*Task goal:* Copy all lines holding the word "warning" from the entries.

[Stored data]
^^^^
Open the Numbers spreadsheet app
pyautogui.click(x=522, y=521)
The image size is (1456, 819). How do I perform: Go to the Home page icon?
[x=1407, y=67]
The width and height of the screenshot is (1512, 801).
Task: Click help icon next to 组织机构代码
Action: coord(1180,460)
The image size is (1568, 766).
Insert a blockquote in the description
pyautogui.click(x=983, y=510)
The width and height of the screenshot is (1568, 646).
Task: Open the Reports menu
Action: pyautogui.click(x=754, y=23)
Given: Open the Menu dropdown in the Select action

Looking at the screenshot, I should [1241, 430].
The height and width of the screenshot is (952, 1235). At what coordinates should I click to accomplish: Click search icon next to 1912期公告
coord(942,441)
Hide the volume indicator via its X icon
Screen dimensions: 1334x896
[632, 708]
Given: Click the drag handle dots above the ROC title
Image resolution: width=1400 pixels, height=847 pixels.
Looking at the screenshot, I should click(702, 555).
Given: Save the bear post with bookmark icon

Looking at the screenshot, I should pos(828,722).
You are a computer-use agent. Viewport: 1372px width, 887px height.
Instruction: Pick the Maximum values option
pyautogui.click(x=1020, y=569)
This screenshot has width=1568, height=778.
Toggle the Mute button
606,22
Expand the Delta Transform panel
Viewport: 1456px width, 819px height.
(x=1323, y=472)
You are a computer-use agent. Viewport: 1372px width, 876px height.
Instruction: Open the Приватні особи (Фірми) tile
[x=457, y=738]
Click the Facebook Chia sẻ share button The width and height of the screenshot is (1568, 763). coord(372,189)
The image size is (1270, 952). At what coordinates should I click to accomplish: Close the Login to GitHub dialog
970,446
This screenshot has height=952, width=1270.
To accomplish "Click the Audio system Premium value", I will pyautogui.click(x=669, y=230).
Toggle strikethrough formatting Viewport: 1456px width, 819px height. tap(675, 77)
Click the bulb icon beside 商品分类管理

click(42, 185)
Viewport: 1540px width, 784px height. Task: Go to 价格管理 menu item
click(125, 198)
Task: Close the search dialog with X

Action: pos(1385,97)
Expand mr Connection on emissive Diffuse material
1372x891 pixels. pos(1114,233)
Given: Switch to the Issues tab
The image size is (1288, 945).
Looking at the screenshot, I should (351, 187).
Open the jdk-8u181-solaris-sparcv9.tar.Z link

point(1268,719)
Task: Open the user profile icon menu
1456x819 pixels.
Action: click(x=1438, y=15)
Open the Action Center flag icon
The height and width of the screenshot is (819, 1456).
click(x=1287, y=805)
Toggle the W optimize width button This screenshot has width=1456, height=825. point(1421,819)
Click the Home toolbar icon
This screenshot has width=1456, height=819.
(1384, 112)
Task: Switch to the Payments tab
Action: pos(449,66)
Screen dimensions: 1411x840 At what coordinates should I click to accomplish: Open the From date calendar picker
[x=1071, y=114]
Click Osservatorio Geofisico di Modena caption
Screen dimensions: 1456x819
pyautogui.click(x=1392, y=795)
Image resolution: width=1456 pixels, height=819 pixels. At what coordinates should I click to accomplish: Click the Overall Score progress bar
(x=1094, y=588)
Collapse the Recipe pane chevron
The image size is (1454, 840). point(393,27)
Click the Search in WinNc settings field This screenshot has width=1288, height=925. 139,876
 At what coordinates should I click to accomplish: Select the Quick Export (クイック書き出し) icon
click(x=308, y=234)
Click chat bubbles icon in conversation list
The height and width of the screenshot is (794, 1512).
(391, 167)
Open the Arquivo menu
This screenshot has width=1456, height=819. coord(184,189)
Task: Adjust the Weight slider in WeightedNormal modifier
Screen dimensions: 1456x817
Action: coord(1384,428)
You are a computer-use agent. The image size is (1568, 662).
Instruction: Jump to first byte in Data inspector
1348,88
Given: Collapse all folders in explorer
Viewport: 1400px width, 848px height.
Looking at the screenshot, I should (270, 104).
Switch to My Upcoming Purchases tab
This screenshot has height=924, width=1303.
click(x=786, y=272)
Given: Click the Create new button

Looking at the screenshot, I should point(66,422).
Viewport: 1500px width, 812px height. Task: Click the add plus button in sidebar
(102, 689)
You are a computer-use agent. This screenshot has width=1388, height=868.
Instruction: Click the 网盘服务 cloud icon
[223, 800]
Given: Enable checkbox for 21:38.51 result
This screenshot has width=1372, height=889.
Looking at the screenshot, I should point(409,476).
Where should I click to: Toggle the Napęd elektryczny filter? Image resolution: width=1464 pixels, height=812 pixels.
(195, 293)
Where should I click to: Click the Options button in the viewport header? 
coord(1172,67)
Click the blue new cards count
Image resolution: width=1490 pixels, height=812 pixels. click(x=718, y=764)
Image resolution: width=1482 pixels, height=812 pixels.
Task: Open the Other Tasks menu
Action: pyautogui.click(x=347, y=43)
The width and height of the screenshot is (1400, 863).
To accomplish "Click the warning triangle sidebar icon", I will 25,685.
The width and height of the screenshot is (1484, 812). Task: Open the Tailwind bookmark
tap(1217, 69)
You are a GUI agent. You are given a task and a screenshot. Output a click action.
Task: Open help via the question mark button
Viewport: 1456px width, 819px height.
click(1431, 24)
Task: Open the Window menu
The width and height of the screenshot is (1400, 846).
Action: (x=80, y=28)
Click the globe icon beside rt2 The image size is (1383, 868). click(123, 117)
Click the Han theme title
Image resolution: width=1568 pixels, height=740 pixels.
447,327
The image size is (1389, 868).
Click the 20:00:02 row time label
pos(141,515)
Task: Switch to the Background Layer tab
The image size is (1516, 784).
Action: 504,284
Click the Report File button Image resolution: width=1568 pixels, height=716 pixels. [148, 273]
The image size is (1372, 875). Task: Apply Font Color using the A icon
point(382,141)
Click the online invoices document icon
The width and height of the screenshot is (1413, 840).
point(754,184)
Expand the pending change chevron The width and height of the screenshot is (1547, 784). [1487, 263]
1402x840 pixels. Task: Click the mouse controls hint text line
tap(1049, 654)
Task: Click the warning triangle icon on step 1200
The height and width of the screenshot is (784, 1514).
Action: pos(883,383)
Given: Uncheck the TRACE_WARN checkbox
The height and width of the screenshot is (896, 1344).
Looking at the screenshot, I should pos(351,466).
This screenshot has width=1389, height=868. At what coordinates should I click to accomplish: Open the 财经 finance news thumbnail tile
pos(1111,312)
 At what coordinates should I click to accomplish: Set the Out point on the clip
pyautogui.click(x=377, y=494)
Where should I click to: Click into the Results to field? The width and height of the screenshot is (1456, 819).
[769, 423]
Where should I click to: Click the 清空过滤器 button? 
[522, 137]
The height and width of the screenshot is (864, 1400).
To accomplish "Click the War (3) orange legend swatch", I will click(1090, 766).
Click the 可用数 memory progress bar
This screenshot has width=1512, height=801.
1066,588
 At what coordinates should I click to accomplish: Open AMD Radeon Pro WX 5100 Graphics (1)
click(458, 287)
^^^^
*Written response:*
To accomplish "Click the warning triangle sidebar icon", I will 25,685.
Task: Click the warning triangle icon on step 1200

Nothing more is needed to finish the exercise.